■ Problem details
Each line below that carries the string "relineeurope" must appear in the answer.

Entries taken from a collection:
BEGIN

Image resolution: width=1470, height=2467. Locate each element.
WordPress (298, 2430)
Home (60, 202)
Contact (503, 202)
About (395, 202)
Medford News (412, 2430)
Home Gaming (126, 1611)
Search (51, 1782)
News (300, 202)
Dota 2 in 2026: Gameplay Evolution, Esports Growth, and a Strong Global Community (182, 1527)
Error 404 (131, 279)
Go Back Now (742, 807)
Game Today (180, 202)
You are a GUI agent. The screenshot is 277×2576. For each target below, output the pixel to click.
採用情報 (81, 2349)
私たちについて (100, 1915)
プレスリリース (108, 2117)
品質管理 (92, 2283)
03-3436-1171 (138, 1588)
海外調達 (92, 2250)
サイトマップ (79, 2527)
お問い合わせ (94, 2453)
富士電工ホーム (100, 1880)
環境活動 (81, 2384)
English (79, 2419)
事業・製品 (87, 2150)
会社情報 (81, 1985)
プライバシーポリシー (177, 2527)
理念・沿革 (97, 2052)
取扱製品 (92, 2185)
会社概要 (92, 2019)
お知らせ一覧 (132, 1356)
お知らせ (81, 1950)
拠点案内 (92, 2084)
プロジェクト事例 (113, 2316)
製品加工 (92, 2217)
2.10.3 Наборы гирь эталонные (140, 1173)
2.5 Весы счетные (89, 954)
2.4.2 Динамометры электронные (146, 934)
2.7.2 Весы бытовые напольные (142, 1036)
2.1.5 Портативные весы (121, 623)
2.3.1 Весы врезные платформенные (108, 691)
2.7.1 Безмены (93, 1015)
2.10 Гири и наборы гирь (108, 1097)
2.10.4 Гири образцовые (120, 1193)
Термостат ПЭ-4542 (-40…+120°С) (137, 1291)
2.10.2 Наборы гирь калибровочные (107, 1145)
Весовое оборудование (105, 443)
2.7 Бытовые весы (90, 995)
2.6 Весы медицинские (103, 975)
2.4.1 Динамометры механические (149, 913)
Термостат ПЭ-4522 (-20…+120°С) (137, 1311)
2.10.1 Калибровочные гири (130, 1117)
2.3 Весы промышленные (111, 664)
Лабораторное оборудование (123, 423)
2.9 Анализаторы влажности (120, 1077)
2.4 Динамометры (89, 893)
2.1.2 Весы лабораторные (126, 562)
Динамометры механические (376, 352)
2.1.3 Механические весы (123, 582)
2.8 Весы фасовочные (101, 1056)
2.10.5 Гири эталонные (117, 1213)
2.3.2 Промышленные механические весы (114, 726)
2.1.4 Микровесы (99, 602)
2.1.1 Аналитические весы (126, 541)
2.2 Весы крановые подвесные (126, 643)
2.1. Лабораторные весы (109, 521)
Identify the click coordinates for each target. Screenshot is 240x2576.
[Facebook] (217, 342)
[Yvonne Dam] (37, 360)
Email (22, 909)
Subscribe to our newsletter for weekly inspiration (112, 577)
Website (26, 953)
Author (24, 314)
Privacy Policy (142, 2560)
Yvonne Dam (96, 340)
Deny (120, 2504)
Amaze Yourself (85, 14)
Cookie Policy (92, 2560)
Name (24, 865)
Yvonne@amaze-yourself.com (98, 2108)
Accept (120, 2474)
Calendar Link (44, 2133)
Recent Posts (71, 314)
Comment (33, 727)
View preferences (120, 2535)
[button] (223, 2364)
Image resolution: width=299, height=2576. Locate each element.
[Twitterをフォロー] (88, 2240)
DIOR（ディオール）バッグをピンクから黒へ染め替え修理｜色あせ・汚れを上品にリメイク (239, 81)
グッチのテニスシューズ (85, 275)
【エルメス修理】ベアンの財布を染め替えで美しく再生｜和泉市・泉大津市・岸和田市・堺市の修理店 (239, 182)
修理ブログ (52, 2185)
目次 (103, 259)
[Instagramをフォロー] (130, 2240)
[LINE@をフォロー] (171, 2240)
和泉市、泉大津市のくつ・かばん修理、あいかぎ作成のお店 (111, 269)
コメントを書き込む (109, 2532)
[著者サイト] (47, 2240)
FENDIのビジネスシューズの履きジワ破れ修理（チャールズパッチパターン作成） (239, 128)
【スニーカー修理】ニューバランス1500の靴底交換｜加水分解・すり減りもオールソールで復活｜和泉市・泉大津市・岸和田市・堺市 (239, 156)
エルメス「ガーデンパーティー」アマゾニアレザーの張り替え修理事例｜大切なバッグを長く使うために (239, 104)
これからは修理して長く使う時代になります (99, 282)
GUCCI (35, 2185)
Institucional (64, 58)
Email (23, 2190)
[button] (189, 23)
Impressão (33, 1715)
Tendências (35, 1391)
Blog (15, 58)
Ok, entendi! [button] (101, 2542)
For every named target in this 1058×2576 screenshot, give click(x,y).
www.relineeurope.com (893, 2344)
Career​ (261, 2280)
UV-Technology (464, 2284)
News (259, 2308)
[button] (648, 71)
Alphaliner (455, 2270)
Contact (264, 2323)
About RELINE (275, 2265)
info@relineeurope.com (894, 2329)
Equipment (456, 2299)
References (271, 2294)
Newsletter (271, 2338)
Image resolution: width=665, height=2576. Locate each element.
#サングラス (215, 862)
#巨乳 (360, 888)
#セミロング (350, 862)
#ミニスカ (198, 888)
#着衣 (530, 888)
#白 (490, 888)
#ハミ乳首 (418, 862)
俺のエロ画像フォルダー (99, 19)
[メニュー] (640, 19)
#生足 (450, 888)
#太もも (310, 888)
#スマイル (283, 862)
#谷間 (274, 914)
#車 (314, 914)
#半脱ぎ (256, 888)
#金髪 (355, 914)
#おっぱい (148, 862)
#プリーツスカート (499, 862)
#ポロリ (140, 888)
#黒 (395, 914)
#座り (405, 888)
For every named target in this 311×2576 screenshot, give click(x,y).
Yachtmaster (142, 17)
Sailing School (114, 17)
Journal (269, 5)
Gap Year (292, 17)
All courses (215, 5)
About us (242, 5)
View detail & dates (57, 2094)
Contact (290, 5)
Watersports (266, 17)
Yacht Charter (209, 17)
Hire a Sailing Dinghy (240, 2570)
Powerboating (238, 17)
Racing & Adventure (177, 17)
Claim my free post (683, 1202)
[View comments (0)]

END

■ Result below
www.relineeurope.com (893, 2344)
info@relineeurope.com (894, 2329)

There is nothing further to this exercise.